TTFNeXt for real-time object detection

Abstract Modern object detectors rarely achieve short training time, fast inference speed, and high accuracy at the same time. To strike a balance among them, we propose single-scale TTFNet and multi-scale TTFNeXt. In this work, we use light-head, single-stage, and anchor-free designs, which enable fast inference speed. Then, we focus on reducing training time and improving accuracy. We notice that encoding more training samples from annotated boxes plays a similar role as increasing batch size, which helps enlarge the learning rate and accelerate the training process. To this end, we introduce a dense regression approach based on Gaussian kernels. We also show through experiments that deformable convolutions in our single-scale detector are not sufficient to handle the scale-variation problem. Therefore, we extend the single-scale detector to a multi-scale version.
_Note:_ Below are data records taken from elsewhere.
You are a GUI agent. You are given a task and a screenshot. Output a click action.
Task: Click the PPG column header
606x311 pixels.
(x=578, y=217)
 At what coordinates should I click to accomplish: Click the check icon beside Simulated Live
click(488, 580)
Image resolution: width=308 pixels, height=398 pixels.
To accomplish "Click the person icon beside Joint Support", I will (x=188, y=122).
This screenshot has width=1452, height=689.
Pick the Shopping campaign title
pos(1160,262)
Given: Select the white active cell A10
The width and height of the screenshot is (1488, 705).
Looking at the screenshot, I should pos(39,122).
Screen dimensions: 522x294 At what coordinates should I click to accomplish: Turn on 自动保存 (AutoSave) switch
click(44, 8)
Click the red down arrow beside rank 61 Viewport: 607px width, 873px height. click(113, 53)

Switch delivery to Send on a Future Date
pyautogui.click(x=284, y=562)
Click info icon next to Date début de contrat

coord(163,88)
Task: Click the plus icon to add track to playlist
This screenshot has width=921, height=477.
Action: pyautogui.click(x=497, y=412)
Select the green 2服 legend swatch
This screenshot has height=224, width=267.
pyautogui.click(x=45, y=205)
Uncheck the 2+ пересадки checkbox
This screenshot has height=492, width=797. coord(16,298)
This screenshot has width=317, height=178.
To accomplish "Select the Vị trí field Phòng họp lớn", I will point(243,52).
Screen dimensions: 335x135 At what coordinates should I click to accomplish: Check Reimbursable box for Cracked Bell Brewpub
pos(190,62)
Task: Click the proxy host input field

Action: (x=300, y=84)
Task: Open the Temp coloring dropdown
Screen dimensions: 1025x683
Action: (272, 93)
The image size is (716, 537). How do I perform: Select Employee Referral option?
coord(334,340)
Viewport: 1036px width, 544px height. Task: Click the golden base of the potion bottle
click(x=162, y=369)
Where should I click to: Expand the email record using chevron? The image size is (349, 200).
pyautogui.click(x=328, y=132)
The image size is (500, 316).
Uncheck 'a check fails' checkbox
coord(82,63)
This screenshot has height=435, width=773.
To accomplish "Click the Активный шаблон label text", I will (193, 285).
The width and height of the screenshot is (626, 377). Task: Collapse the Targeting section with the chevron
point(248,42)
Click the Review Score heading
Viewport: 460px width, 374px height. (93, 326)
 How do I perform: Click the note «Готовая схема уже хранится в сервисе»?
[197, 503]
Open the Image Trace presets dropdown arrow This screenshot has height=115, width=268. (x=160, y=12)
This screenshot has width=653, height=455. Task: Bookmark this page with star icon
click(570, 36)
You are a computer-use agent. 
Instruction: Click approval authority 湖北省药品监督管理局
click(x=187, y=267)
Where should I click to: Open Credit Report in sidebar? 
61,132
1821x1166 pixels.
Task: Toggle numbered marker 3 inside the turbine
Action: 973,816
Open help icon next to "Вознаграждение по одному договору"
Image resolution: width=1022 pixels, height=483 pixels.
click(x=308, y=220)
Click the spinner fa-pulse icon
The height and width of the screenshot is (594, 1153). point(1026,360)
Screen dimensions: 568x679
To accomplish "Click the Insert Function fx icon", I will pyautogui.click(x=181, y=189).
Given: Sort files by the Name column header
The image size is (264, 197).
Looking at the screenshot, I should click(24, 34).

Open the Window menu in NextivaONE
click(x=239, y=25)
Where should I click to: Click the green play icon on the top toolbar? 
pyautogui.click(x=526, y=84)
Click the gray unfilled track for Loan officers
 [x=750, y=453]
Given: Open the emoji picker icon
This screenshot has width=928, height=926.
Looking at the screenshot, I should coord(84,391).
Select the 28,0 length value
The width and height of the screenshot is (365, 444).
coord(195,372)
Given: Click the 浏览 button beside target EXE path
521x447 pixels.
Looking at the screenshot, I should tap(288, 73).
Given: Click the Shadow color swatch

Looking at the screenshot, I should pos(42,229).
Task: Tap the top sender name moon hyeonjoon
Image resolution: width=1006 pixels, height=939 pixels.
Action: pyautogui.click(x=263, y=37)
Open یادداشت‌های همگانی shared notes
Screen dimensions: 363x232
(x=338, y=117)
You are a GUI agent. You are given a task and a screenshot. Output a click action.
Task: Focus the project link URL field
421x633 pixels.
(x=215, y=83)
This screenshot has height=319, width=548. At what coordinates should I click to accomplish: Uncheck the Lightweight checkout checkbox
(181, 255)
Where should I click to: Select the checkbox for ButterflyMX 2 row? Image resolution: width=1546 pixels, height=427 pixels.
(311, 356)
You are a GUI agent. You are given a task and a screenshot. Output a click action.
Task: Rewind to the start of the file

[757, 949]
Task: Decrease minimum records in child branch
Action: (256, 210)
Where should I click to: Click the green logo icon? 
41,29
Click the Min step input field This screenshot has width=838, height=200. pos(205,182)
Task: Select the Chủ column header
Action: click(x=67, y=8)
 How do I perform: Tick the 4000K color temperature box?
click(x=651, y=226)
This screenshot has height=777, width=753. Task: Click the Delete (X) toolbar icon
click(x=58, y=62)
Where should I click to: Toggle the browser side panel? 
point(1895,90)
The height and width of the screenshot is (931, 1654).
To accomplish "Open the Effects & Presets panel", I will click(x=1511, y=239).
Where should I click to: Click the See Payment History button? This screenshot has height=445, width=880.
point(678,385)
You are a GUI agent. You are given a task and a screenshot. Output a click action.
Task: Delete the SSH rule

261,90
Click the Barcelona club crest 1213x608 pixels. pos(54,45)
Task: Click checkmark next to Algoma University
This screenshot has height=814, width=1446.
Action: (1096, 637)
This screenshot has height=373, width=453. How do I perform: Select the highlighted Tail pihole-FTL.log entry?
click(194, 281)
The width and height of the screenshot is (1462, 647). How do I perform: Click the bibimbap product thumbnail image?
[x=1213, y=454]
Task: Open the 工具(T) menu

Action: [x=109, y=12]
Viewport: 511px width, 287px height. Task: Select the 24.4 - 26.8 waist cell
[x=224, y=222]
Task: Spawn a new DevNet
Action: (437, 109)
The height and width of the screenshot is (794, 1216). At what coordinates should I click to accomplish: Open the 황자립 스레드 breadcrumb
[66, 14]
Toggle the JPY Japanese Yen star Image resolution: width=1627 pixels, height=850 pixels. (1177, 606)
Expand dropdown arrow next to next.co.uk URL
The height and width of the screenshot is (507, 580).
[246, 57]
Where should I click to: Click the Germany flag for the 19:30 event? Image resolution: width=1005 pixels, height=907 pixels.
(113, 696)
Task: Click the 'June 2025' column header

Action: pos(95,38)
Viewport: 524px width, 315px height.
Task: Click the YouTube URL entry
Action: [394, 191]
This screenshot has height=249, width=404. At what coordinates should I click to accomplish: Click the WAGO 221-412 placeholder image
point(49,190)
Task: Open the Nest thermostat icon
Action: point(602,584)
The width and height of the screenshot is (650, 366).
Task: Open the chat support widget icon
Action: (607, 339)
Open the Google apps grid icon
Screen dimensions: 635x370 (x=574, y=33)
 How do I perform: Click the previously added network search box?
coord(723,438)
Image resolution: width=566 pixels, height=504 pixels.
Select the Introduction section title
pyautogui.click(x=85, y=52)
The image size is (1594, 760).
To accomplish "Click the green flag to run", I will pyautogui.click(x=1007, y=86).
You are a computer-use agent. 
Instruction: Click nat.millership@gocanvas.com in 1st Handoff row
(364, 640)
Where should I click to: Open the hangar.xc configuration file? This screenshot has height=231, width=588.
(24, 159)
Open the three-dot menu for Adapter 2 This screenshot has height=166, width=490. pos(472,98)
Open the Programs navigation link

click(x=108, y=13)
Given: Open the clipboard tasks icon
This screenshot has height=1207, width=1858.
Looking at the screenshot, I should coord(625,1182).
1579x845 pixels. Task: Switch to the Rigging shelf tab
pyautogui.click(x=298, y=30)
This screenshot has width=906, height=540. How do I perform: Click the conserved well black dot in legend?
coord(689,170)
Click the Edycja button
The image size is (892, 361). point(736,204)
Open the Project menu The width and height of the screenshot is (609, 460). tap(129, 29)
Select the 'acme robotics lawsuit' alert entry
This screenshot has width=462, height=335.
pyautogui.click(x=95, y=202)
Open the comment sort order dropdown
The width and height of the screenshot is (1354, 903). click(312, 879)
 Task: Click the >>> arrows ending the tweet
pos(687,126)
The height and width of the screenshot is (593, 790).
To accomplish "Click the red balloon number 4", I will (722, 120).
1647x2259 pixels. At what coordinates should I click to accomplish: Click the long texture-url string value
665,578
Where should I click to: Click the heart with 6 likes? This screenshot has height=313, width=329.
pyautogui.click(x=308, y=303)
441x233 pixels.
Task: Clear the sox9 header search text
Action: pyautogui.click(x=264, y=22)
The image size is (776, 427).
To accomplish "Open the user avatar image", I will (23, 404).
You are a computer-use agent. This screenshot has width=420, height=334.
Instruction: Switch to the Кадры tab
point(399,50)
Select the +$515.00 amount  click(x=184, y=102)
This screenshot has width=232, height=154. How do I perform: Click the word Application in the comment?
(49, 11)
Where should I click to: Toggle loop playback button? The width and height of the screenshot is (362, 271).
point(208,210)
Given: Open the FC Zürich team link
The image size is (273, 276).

The multi-scale design will yield redundant detections from different pyramid levels, thus we introduce our cross-level NMS algorithm to efficiently eliminate redundant results. Experiments on MS COCO show that our TTFNet and TTFNeXt have great advantages in balancing training time, inference speed, and accuracy. They can reduce training time by more than three times compared to previous real-time detectors under similar detection accuracy and faster inference speed. When training 120 epochs, our TTFNeXt is able to achieve 33.7 AP/99 FPS and 41.8 AP/40 FPS with single GTX 1080Ti.